Today’s “administrative state”—or government bureaucracy, acting simultaneously as sovereign legislator, executive, and judge—brings Hobbes’ image of the giant vividly to mind.Nowhere is his metaphor more apt than in the government’s attempts at “systemic financial stability.” Hobbes’ 21st century acolytes include former Senator Chris Dodd (D-Conn.) and former Congressman Barney Frank (D-Mass.), whose Dodd-Frank Act sought to prevent financial crises, as Hobbes sought to prevent civil wars, by enlarging the giant. Now, as then, how to control the unruly passions, lust for power, and misguided enthusiasms of the state itself is left unanswered.

However, Congressman Jeb Hensarling (R-Tex.), who chairs the House Financial Services Committee, is now taking on Leviathan in the financial system with the proposed Creating Hope and Opportunity for Investors, Consumers and Entrepreneurs (CHOICE) Act. If it seems unlikely that he could fell the giant altogether, perhaps he could limit and better control and confine it, at least with respect to banking and the people’s money. If he succeeded, the federal government would place more emphasis on competitive markets and less on the diktats of the central bank and regulatory bureaucrats whom Dodd-Frank made sovereign.

Writing his book Leviathan in 1651, in the wake of the English Civil War and the beheading of King Charles I, Hobbes had this to say: “By art is created that great LEVIATHAN called a COMMONWEALTH or STATE (in Latin, CIVITAS), which is but an artificial man, though of much greater stature and strength.”

He went on:

sovereignty is an artificial soul, as giving life and motion to the whole body; the magistrates and other officers of judicature and execution, artificial joints; reward and punishment (by which fastened to the seat of the sovereignty, every joint and member is moved to perform his duty) are the nerves.

+ + + + + + +

Write the next part of the essay on Hobbes' Leviathan and financial regulation, starting after its last sentence.

+ + + + + + +

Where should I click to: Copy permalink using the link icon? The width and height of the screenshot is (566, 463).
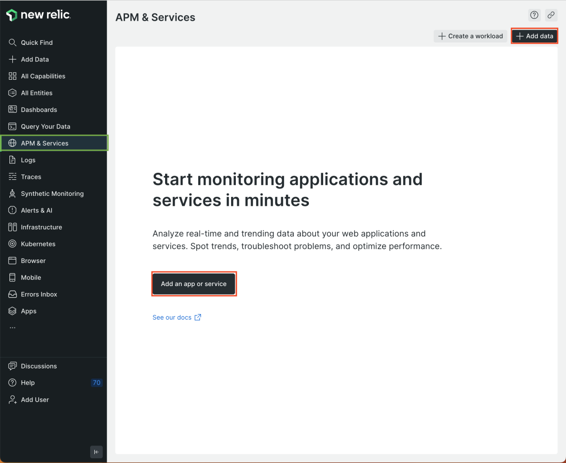click(551, 15)
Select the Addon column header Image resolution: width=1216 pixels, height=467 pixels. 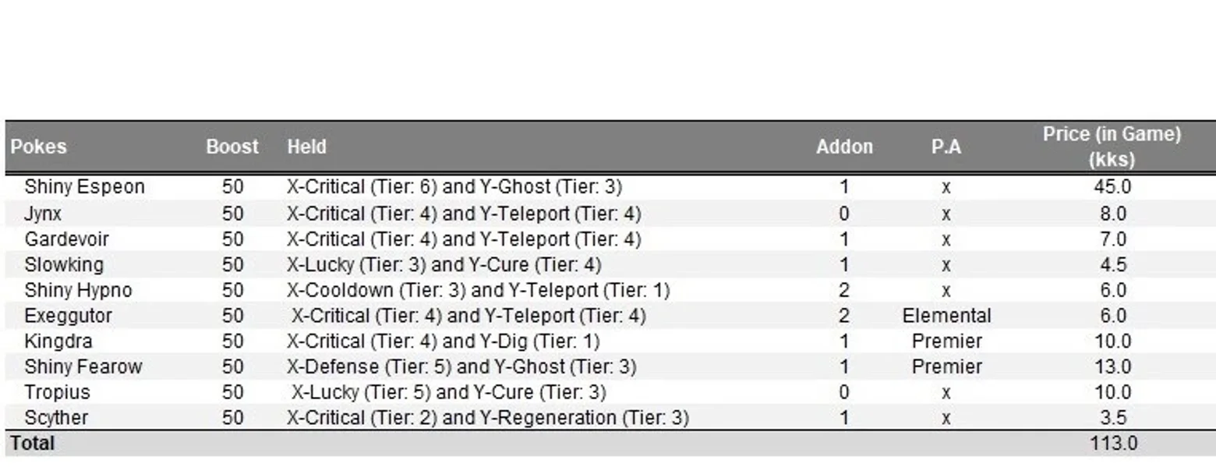(x=844, y=147)
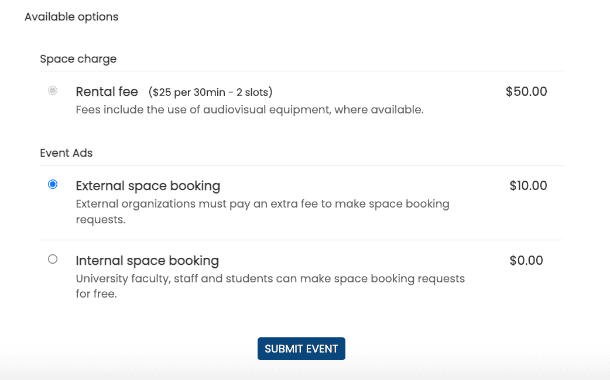Click the Submit Event button

(301, 348)
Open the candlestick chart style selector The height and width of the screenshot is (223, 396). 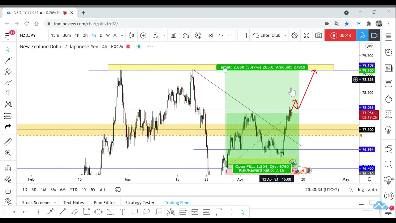coord(131,35)
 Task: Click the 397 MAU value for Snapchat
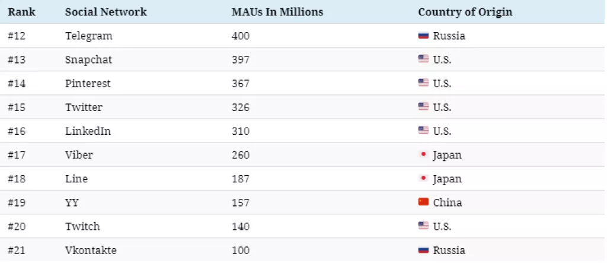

+ + + + + + +

TASK OUTPUT>
Moreover,

Salus Populi (the people’s safety) its business; counsellors, by whom all things needful to know are suggested unto it, are the memory; equity and laws, an artificial reason and will; concord, health; sedition, sickness; and civil war, death.

Writing four decades before the founding of the Bank of England, Hobbes can be forgiven for not mentioning the central bank, which has since become a key element of sovereignty. We need to extend his metaphor to include it. We could say that the central bank is a kind of artificial heart pumping the circulating blood of credit and money, making sure to lend the government as much as it wants. It often pumps this blood of credit to an excessive extent, causing financial markets to inflate, be overly sanguine, then bust, constrict their flows and suffer the heart attacks of financial panics.

Three centuries or so after Hobbes, Leviathan developed a new capability: that of constructing vast shell games guaranteeing huge quantities of other people’s debt and taking vast financial risks, while pretending that it wasn’t doing this, and keeping this debt off the books. I refer to the  invention of government-sponsored enterprises like Fannie Mae and Freddie Mac, and to related schemes such as government-sponsored insurance companies, like the Federal Savings and Loan Insurance Corporation and the Pension Benefit Guaranty Corporation. All serve as Leviathan’s artificial stomach and gluttonous appetite for risk, causing in time obesity, flatulence, indigestion, and finally the heartburn of publicly admitted insolvency.

Although financial panics temporarily render Leviathan stunned and confused, in short order it resumes its energetic activity and ambitious pursuit of greater power. Writing legislation in 2010, in the wake of the financial crisis of 2007 to 2009, Senator Dodd and Representative Frank ordered Leviathan to make deep expansions into the financial sector. The people’s financial safety and concord became defined as a new supreme demand for “compliance” with the orders of government bureaucrats, who were assumed to know the right answers.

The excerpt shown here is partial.